Covid, numeri in aumento. Roma è pronta per la gestione dei più vulnerabili?

Intersos, Medu e Medici Senza Frontiere: «Mancano posti in accoglienza e per l’isolamento fiduciario. Questi mesi non hanno insegnato nulla, non c’è stata programmazione»

Contagi in aumento in tutta Italia e anche nel Lazio. Nel Lazio si parla di oltre 15mila casi attualmente positivi, di cui circa 14mila in isolamento domiciliare. I numeri crescono anche per l’incremento dei tamponi ma il virus torna a far paura, in particolare, nella Capitale. Mentre cambiano le disposizioni per bar e ristoranti, in forza dell’ultimo dpcm, però, la situazione resta invariata e preoccupante per i più vulnerabili. Per chi vive in strada, nei siti informali o in coabitazione forzata infatti non si è pensato a soluzioni di emergenza straordinaria. E la situazione è rimasta più o meno la stessa di sette mesi fa. Mancano i posti per l’isolamento fiduciario, manca un piano strutturato.

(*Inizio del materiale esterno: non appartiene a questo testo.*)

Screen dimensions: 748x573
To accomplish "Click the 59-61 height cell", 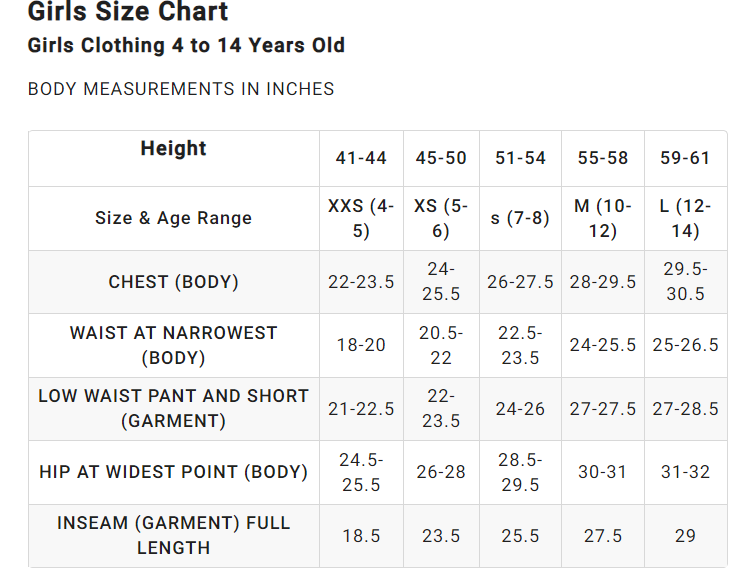I will click(686, 158).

In previsione della stagione fredda, in piena epidemia, Roma è pronta a far fronte alle esigenze dei più bisognosi? Lo abbiamo chiesto a tre organizzazioni, Intersos, Medu e Medici senza Frontiere, che si occupano dell’assistenza in strada, nelle stazioni, negli insediamenti informali e nelle occupazioni romane.

Intersos: «Siamo messi peggio di marzo sulle vulnerabilità, in questi mesi nessun passo avanti». Per la coordinatrice dell’intervento dell’organizzazione a Roma Valentina Murino, «non siamo pronti a gestire una nuova ondata di contagi durante l’emergenza freddo, siamo nella stessa situazione di marzo. Il Comune si sta muovendo e sta facendo accordi per attivare una struttura per i positivi senza dimora ma è già tardi, sono richieste che abbiamo inoltrato a marzo. Dall’inizio abbiamo chiesto che ci si attivasse per i più vulnerabili. Insieme ad altre associazioni chiedevamo un tavolo anche con la Regione per mettere a sistema gli interventi, non è mai successo». Intersos ricorda che ad oggi «non esiste una struttura protetta ad hoc per i senza dimora e sulle strutture ponte il ritardo è ormai di mesi e si somma al ritardo generale nel welfare».  A Roma «mancano posti a Roma per l’accoglienza, abbiamo sperato che l’epidemia servisse a dare una smossa, così non è stato», continua Murino. Il Piano caldo, infatti, è appena terminato e le strutture dedicate sono state chiuse, riducendo di 150 il numero dei posti in accoglienza nel circuito cittadino ordinario e straordinario. Ora si attende l’attivazione del Piano freddo.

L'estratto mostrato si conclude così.